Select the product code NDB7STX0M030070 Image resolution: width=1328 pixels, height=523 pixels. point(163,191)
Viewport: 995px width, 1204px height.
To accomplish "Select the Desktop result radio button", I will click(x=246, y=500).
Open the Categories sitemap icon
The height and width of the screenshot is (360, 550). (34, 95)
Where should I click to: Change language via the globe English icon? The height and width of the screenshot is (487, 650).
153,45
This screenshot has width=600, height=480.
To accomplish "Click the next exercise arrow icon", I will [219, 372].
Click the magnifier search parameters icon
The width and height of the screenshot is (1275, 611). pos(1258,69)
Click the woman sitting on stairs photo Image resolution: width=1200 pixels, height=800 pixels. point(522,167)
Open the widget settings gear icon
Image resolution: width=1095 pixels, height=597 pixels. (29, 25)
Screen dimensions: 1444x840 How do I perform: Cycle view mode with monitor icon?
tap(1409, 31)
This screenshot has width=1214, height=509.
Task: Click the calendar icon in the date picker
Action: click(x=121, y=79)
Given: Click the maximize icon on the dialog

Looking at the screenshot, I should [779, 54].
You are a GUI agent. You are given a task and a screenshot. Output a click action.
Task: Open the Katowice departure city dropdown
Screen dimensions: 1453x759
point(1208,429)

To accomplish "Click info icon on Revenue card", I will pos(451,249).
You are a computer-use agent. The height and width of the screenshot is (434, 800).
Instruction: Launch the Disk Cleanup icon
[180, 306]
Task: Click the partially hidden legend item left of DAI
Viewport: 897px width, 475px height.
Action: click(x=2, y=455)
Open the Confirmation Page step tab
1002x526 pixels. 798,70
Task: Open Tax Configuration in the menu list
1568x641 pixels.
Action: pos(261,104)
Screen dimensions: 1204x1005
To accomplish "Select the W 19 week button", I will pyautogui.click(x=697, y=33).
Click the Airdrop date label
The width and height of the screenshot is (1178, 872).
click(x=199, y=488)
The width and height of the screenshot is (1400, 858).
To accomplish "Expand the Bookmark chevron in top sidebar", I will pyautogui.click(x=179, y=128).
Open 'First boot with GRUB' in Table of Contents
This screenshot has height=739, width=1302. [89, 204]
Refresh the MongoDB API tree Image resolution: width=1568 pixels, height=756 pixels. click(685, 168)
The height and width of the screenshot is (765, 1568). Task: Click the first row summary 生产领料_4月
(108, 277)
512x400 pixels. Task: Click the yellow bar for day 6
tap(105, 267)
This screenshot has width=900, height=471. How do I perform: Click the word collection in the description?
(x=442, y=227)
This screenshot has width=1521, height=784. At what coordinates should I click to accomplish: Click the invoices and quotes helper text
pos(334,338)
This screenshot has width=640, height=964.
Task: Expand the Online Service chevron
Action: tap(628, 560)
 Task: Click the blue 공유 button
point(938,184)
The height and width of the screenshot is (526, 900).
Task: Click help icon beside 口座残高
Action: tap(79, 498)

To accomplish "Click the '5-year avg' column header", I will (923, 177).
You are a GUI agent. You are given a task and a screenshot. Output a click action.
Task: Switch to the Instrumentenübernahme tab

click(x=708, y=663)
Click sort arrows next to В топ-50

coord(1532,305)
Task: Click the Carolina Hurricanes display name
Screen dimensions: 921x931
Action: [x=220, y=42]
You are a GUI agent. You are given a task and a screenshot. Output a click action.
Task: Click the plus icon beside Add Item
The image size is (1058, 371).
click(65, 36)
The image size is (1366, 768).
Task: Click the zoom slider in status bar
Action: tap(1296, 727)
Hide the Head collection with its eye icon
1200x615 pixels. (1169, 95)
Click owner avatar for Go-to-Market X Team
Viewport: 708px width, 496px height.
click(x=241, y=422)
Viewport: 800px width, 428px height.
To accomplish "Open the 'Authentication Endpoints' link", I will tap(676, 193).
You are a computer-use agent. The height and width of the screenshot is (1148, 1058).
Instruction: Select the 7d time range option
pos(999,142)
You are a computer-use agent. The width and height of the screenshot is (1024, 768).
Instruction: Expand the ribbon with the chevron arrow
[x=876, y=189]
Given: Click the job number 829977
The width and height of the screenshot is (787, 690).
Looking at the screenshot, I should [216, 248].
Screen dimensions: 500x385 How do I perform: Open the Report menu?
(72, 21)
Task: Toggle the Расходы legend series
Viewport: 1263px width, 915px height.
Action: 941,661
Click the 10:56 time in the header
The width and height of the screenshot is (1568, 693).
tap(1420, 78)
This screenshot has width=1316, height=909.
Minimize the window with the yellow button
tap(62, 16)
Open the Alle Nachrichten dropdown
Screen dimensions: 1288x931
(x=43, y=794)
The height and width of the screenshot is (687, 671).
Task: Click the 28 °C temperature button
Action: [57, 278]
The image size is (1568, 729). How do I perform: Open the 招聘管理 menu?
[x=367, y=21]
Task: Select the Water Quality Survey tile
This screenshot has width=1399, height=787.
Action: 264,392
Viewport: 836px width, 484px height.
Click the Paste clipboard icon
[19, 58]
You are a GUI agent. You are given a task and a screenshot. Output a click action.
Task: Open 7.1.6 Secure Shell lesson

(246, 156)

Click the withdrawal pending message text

┄┄┄┄┄┄

# Task statement
Lay out all the items above as a numbered list, one line per number, and leave out any blank lines.

# Exercise response
1. Select the product code NDB7STX0M030070 Image resolution: width=1328 pixels, height=523 pixels. point(163,191)
2. Viewport: 995px width, 1204px height.
3. To accomplish "Select the Desktop result radio button", I will click(x=246, y=500).
4. Open the Categories sitemap icon
5. The height and width of the screenshot is (360, 550). (34, 95)
6. Where should I click to: Change language via the globe English icon? The height and width of the screenshot is (487, 650).
7. 153,45
8. This screenshot has width=600, height=480.
9. To accomplish "Click the next exercise arrow icon", I will [219, 372].
10. Click the magnifier search parameters icon
11. The width and height of the screenshot is (1275, 611). pos(1258,69)
12. Click the woman sitting on stairs photo Image resolution: width=1200 pixels, height=800 pixels. point(522,167)
13. Open the widget settings gear icon
14. Image resolution: width=1095 pixels, height=597 pixels. (29, 25)
15. Screen dimensions: 1444x840 How do I perform: Cycle view mode with monitor icon?
16. tap(1409, 31)
17. This screenshot has width=1214, height=509.
18. Task: Click the calendar icon in the date picker
19. Action: click(x=121, y=79)
20. Given: Click the maximize icon on the dialog
21. Looking at the screenshot, I should [779, 54].
22. You are a GUI agent. You are given a task and a screenshot. Output a click action.
23. Task: Open the Katowice departure city dropdown
24. Screen dimensions: 1453x759
25. point(1208,429)
26. To accomplish "Click info icon on Revenue card", I will pos(451,249).
27. You are a computer-use agent. The height and width of the screenshot is (434, 800).
28. Instruction: Launch the Disk Cleanup icon
29. [180, 306]
30. Task: Click the partially hidden legend item left of DAI
31. Viewport: 897px width, 475px height.
32. Action: click(x=2, y=455)
33. Open the Confirmation Page step tab
34. 1002x526 pixels. 798,70
35. Task: Open Tax Configuration in the menu list
36. 1568x641 pixels.
37. Action: pos(261,104)
38. Screen dimensions: 1204x1005
39. To accomplish "Select the W 19 week button", I will pyautogui.click(x=697, y=33).
40. Click the Airdrop date label
41. The width and height of the screenshot is (1178, 872).
42. click(x=199, y=488)
43. The width and height of the screenshot is (1400, 858).
44. To accomplish "Expand the Bookmark chevron in top sidebar", I will pyautogui.click(x=179, y=128).
45. Open 'First boot with GRUB' in Table of Contents
46. This screenshot has height=739, width=1302. [89, 204]
47. Refresh the MongoDB API tree Image resolution: width=1568 pixels, height=756 pixels. click(685, 168)
48. The height and width of the screenshot is (765, 1568). Task: Click the first row summary 生产领料_4月
49. (108, 277)
50. 512x400 pixels. Task: Click the yellow bar for day 6
51. tap(105, 267)
52. This screenshot has width=900, height=471. How do I perform: Click the word collection in the description?
53. (x=442, y=227)
54. This screenshot has width=1521, height=784. At what coordinates should I click to accomplish: Click the invoices and quotes helper text
55. pos(334,338)
56. This screenshot has width=640, height=964.
57. Task: Expand the Online Service chevron
58. Action: tap(628, 560)
59.  Task: Click the blue 공유 button
60. point(938,184)
61. The height and width of the screenshot is (526, 900).
62. Task: Click help icon beside 口座残高
63. Action: tap(79, 498)
64. To accomplish "Click the '5-year avg' column header", I will (923, 177).
65. You are a GUI agent. You are given a task and a screenshot. Output a click action.
66. Task: Switch to the Instrumentenübernahme tab
67. click(x=708, y=663)
68. Click sort arrows next to В топ-50
69. coord(1532,305)
70. Task: Click the Carolina Hurricanes display name
71. Screen dimensions: 921x931
72. Action: [x=220, y=42]
73. You are a GUI agent. You are given a task and a screenshot. Output a click action.
74. Task: Click the plus icon beside Add Item
75. The image size is (1058, 371).
76. click(65, 36)
77. The image size is (1366, 768).
78. Task: Click the zoom slider in status bar
79. Action: tap(1296, 727)
80. Hide the Head collection with its eye icon
81. 1200x615 pixels. (1169, 95)
82. Click owner avatar for Go-to-Market X Team
83. Viewport: 708px width, 496px height.
84. click(x=241, y=422)
85. Viewport: 800px width, 428px height.
86. To accomplish "Open the 'Authentication Endpoints' link", I will tap(676, 193).
87. You are a computer-use agent. The height and width of the screenshot is (1148, 1058).
88. Instruction: Select the 7d time range option
89. pos(999,142)
90. You are a computer-use agent. The width and height of the screenshot is (1024, 768).
91. Instruction: Expand the ribbon with the chevron arrow
92. [x=876, y=189]
93. Given: Click the job number 829977
94. The width and height of the screenshot is (787, 690).
95. Looking at the screenshot, I should [216, 248].
96. Screen dimensions: 500x385 How do I perform: Open the Report menu?
97. (72, 21)
98. Task: Toggle the Расходы legend series
99. Viewport: 1263px width, 915px height.
100. Action: 941,661
101. Click the 10:56 time in the header
102. The width and height of the screenshot is (1568, 693).
103. tap(1420, 78)
104. This screenshot has width=1316, height=909.
105. Minimize the window with the yellow button
106. tap(62, 16)
107. Open the Alle Nachrichten dropdown
108. Screen dimensions: 1288x931
109. (x=43, y=794)
110. The height and width of the screenshot is (687, 671).
111. Task: Click the 28 °C temperature button
112. Action: [57, 278]
113. The image size is (1568, 729). How do I perform: Open the 招聘管理 menu?
114. [x=367, y=21]
115. Task: Select the Water Quality Survey tile
116. This screenshot has width=1399, height=787.
117. Action: 264,392
118. Viewport: 836px width, 484px height.
119. Click the Paste clipboard icon
120. [19, 58]
121. You are a GUI agent. You are given a task and a screenshot. Output a click action.
122. Task: Open 7.1.6 Secure Shell lesson
123. (246, 156)
124. Click the withdrawal pending message text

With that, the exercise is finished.